## BEGIN PROVIDED TEXT

Studies, successful pioneers confirm positive powers of homegrown products

November 20, 2008 | By Patty Cantrell
Great Lakes Bulletin News Service

 
MLUI
  The Michigan Asparagus Advisory Board published a recipe book as part of a state campaign to expand local markets for fresh, Michigan-grown asparagus.
Part Two of a six-part series

The growing quest by consumers for tasty, healthy food produced by people they could actually go visit is opening doors for local farms and food businesses, and their communities.

But actually moving through those doors into a successful, regional food economy is quite another thing. It requires helping farms interested in “going local” start up or transition to new, sometimes drastically different business models. It requires more storage, packing, distribution and other services needed to move food around at a regional scale.

That’s what Rick Schnieders, chief executive officer of SYSCO International, is trying to figure out. The driving force, he says, is that the market is moving toward foods that provide “romance, memory, and trust” versus foods that are “fast, convenient, and cheap.”

## END PROVIDED TEXT
## BEGIN MATERIAL PROVIDED

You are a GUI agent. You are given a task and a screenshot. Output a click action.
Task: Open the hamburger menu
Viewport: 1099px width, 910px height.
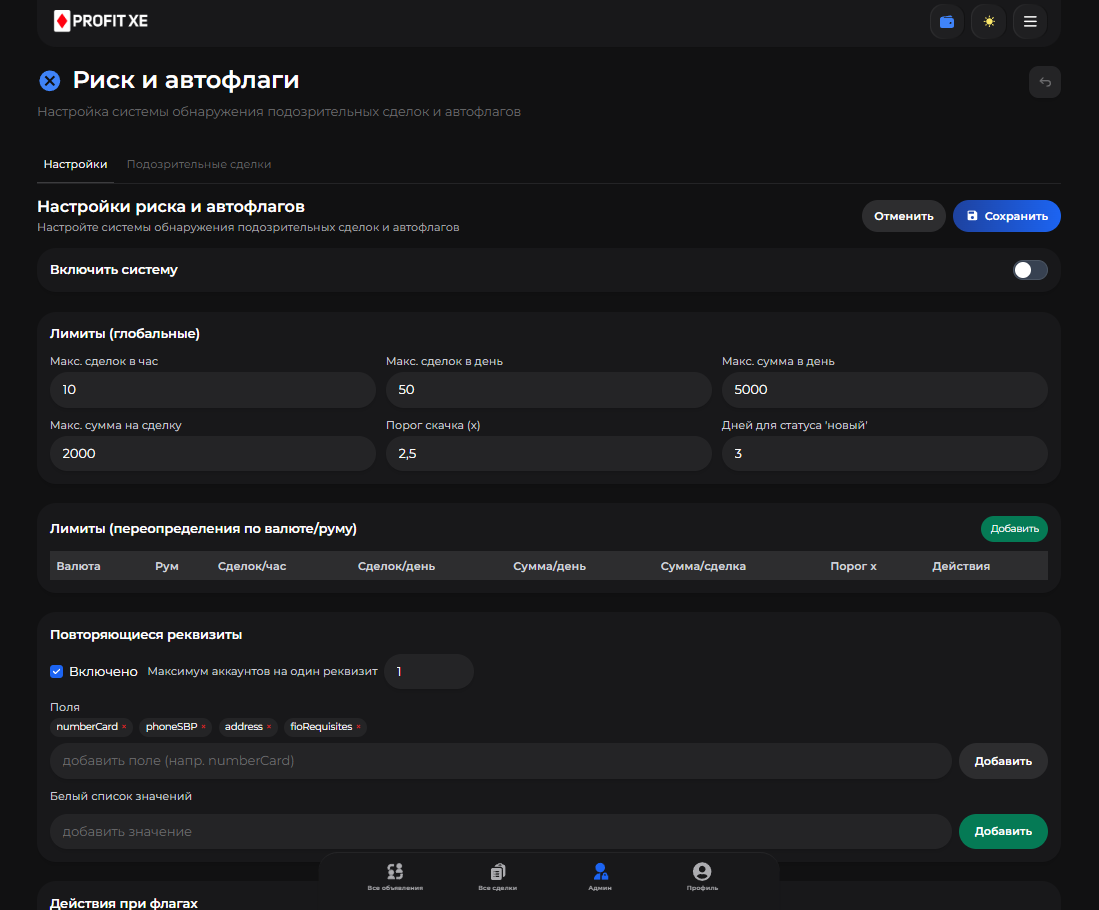(1029, 21)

## END MATERIAL PROVIDED

- EXERCISE TASK A
Decide whether each statement agrees with the article on local food. Answer yes or no for each, and quote the words of the article that decide it.
(i) The Michigan Asparagus Advisory Board published a recipe book.
(ii) The article is the first part of a series.
(iii) Rick Schnieders says the market is moving toward foods that are fast, convenient and cheap.
- EXERCISE TASK B
From the article on local food, extract everything from "Part Two of" down to "and their communities.".

- FULL ANSWER A
(i) Yes: "The Michigan Asparagus Advisory Board published a recipe book as part of a state campaign to expand local markets for fresh, Michigan-grown asparagus."
(ii) No: "Part Two of a six-part series"
(iii) No: "the market is moving toward foods that provide “romance, memory, and trust” versus foods that are “fast, convenient, and cheap.”"

- FULL ANSWER B
Part Two of a six-part series

The growing quest by consumers for tasty, healthy food produced by people they could actually go visit is opening doors for local farms and food businesses, and their communities.